Published by the American Society of Agricultural and Biological Engineers, St. Joseph, Michigan

Citation:  Pages 245-264 (doi:10.13031/swce.2013.10) in Soil and Water Conservation Engineering, 7th Edition . Copyright 2013 American Society of Agricultural and Biological Engineers, St. Joseph, Mich.
Authors:   Rodney L. Huffman, Delmar D. Fangmeier, William J. Elliot, Stephen R. Workman
Keywords:   Soil, water, conservation, environment,Channel Stabilization and Restoration, 10.1 Watershed Classification, 10.2 Drainage Networks, 10.3 Channel Geometry, 10.4 Stream Classification, Narrow, Deep Streams (W/D<12), Wide, Shallow Streams (W/D>12), Br

Introductory paragraphs: A dominant characteristic of most inland cities of the world is a river. To have access to fresh water, many coastal cities were formed near the outlet of a river. Historically, rivers have represented a source of water, transportation route, food supply, and means for waste removal. As cities grew, the river systems became impacted by human activities. These impacts include pollution, sedimentation, channelization, and impoundments. Nearly every major river system is now controlled to such an extent that it can be represented as a series of reservoirs. Tributaries of these large rivers have also been affected by the placement of impoundments to control flow and flooding.

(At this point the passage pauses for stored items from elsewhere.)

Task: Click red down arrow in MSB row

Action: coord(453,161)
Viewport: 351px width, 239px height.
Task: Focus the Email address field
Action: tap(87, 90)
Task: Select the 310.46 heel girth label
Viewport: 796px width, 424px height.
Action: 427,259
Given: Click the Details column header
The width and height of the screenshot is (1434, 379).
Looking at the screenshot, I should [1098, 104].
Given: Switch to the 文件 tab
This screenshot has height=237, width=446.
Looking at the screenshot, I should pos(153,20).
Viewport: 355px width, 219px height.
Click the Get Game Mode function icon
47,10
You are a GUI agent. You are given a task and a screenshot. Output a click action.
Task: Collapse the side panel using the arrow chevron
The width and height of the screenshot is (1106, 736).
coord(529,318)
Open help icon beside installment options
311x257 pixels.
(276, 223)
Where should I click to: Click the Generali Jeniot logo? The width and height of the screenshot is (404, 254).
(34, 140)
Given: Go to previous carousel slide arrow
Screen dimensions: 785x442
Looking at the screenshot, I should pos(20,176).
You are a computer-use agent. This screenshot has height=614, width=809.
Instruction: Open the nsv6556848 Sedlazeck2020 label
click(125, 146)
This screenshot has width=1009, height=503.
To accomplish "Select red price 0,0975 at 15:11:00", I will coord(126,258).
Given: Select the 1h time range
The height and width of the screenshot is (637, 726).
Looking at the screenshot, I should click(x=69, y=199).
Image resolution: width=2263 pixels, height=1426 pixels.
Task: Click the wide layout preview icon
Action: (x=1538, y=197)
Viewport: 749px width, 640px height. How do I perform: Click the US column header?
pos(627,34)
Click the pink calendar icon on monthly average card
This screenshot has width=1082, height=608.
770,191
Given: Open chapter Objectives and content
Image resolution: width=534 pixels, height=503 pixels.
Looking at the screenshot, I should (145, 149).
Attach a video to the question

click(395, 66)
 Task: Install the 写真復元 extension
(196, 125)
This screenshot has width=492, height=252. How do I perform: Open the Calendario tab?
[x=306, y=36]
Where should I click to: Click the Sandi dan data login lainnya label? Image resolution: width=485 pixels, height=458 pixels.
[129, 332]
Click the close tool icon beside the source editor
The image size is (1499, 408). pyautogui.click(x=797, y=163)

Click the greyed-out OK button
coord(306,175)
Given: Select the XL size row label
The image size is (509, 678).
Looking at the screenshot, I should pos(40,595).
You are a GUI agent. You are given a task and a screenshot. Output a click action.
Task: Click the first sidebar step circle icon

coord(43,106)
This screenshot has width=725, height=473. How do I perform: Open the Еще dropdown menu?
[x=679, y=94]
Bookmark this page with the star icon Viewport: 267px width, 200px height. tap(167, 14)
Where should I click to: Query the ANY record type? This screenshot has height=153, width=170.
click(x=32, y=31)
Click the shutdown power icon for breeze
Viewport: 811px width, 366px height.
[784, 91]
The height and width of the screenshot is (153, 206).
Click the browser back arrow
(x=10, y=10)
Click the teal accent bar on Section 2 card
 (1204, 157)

The end of the twentieth century saw a shift from analyzing and designing stream systems strictly for hydraulic function to the design of systems with a balance between hydraulic, environmental, and ecosystem functions. The Kissimmee River in Florida is an example of a river that was channeled from 160 km of meandering river to a series of five impoundments connected by a large drainage canal (Brookes and Shields, 1996). The channelization caused a dramatic change in the ecosystems of the region with significant losses in aquatic and waterfowl species. Procedures are now underway to restore the river to its natural condition. Because of the relatively new science of stream restoration and stabilization, few design procedures are available (FISRWG, 1998; Doll et al., 2003).